4 Years of One School, One Book at T. Baldwin Demarest

Kids showing off new books

Since their inaugural program in 2018, the staff at T. Baldwin Demarest Elementary in New Jersey considers One School, One Book to be one of the highlights of their year. With each book, it becomes easier to find ways to ensure their program remains fresh and fun for students.

Clues for T. Baldwin’s read of A Boy Called Bat.

“The program grows each year,” says Lisa Straubinger, who works as the teacher librarian at T. Baldwin. “The first year was pretty straightforward: read these chapters, trivia questions, opening and closing assemblies. Now, we have a [huge] build up to the reveal, special Trivia Tuesdays where students on each grade level are randomly picked from winning entries and receive an extra book coupon. For the final Trivia Tuesday, the winner receives the sequel to the story we have chosen.”

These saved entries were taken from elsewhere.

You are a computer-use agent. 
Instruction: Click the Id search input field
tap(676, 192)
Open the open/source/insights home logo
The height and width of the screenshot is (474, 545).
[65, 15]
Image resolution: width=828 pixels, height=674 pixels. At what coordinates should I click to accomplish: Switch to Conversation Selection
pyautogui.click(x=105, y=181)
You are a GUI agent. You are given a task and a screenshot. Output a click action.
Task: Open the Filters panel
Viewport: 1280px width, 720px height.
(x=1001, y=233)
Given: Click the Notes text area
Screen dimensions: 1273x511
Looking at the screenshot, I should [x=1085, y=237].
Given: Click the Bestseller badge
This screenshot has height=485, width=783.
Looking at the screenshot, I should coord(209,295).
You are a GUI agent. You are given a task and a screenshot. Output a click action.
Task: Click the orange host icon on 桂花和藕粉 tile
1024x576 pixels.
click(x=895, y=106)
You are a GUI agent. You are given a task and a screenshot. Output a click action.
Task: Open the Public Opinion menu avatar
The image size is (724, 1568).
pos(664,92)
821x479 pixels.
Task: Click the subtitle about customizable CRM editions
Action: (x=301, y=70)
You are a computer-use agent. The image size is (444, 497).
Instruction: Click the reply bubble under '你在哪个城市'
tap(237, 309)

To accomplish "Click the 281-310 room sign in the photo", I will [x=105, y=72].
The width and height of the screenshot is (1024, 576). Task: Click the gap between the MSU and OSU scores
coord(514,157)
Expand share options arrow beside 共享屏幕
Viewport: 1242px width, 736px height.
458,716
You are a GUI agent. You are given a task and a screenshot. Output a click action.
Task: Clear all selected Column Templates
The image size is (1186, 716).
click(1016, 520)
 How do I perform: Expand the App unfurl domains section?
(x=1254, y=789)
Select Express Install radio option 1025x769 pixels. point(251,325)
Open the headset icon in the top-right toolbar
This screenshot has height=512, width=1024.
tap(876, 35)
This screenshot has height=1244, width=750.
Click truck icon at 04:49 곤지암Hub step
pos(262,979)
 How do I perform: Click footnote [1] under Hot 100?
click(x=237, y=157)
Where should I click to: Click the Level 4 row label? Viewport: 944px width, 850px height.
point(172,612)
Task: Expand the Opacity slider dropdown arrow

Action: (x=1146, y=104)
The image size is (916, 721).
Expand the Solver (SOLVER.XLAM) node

For fresh OSOB participants, Straubinger stresses the importance of keeping it simple the first go round – “Get a feel for the program and how it works. You will always have time to grow it!”

Baldwin’s current OSOB programs close with a special day dedicated to participating in activities centered around the book. Straubinger shares that they tie their OSOB selections to their Read to Make a Difference initiative where students read to raise money for a charity.

“After reading A Boy Called Bat,” Straubinger says. “We raised money for our local nature center that houses some wild animals that can’t be released back into the wild due to injuries.”

During their time with Bat, students at T. Baldwin Demarest were treated to a virtual visit by Bat’s author, Elana K. Arnold. Other OSOB titles include The Chocolate Touch by Patrick Skene Catling, The One and Only Ivan by Katherine Applegate, and Gooseberry Park by Cynthia Rylant.

“A student wore a kid-sized gorilla suit to celebrate The One and Only Ivan.”

“The year we did The One and Only Ivan,” Straubinger says. “We were able to get our hands on a gorilla suit. It was kid size so we asked one of our fourth graders to dress up. He was fantastic! He jumped around, danced, and [helped] get everyone excited about the book.”

This same year, Straubinger shares that she had the opportunity to meet John Schu, a prominent figure in the KidLit community, at a statewide librarian conference. When she shared with Schu that her school had selected Ivan for an OSOB program, Schu gave her a signed copy of the book that Straubinger passed on to the student who dressed up in the gorilla costume. When reflecting on this special exchange, Straubinger says, “[These things] really helped create a stronger connection to the story.”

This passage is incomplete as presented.